Title: Wii U
Release Date: November 18, 2012
Manufacturers: Foxconn, Mitsumi and Nintendo
Price: $299.99 (Basic) / $399.99 (Deluxe)
Being the first of three major developers to release a new console is surely no easy task, yet Nintendo has managed to do just that rather successfully. Despite some minor system flaws, the Wii U is a spectacular piece of hardware and a great successor to the Wii.
At first glance, the GamePad looks massive in size. After using the controller, I can confirm this is true. For those with bigger hands such as myself, the size of the controller shouldn't be too much of an issue. From my experience, I found that playing with the GamePad for a while caused my hands to be mildly sore, so I can only imagine what it must be like for younger players. The system's menu is backwards compatible with Wii Remotes and peripherals as well as a brand new controller which bears a striking resemblance to that of the Xbox 360. Having all of these options makes for an ideal way to use the system.
Arguably one of the most captivating features about the Wii U is Miiverse: a hub about all things relevant to the system that acts as social network. Here, users can view and make posts via text and drawings. Not only that, but if a game is suspended, users can post the current screenshot from both the TV and GamePad in their posts. There is also in-game support for certain titles, and as a result you'll be able to view the experiences others are having with the game right from yours. Take New Super Mario Bros. U for instance, in which Miiverse posts can be seen from various levels on the world map. When the console is turned on, the first thing users will see is the WaraWara Plaza.

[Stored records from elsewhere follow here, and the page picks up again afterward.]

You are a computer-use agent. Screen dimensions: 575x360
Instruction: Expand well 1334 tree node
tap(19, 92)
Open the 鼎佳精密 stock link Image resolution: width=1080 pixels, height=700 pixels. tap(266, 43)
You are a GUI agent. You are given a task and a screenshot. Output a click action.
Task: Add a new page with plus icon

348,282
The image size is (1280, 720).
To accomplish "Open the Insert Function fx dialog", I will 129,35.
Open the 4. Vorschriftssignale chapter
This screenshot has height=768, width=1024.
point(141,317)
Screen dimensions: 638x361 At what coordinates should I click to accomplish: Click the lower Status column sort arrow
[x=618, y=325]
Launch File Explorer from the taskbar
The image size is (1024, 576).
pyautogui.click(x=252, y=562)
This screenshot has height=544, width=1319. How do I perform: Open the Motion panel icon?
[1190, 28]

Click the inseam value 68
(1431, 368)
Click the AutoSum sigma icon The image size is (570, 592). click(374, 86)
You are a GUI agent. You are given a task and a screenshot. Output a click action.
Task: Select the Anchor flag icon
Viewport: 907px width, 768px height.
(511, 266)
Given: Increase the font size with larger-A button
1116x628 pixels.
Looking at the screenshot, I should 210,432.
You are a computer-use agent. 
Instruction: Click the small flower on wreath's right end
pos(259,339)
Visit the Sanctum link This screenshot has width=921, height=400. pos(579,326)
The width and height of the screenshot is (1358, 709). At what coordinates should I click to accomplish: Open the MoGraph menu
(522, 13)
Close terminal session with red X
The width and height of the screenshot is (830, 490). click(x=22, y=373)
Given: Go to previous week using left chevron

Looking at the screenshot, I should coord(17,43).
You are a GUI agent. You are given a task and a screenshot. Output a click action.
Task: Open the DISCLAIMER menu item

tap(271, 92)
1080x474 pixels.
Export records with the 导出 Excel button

This allows Miiverse posts to be seen right from the system's home menu, with the icon of the app or game displayed above various Mii characters. This simple yet brilliant concept is something that many Wii U owners will find themselves using a lot. I know I do!
Despite all the praise for the console, there also exists a few cons which may need some inspection. For one, the loading times are rather long and ultimately bothersome. You'll usually have to wait about 10-20 seconds between most menus and screens, and don't even get me started on the system update. The menu on the Wii U is great, but in contrast to that of the 3DS, there is certainly room for improvement. Where are the folders? Why doesn't the Daily Log have as much as the Activity Log? Again, these are only minor setbacks, albeit some that are certainly questionable. Lastly, the Wii U's controller is rather large as stated earlier, and as a result it easily attracts dirt and can thus be somewhat of a hassle to clean, regardless if it's used a lot or not.
The Wii U is off to a great start. Nintendo has once again introduced innovative ways to play as well as interact with other players worldwide. The system does have some minor flaws, but that's nothing a future system update can't fix. For longtime Nintendo fans, being able to play titles that may have been missed such as Call of Duty or Mass Effect is a nice gesture. Microsoft and Sony will likely showcase respective consoles of their own shortly, and odds are they'll be capable of handling much more power, but even so the Wii U is bound to hold up just fine. Nintendo isn't just about power despite what a popular quote from an old TV commercial may suggest. Their hardware is finally up to date, yet it still has the innovative side that makes it Nintendo.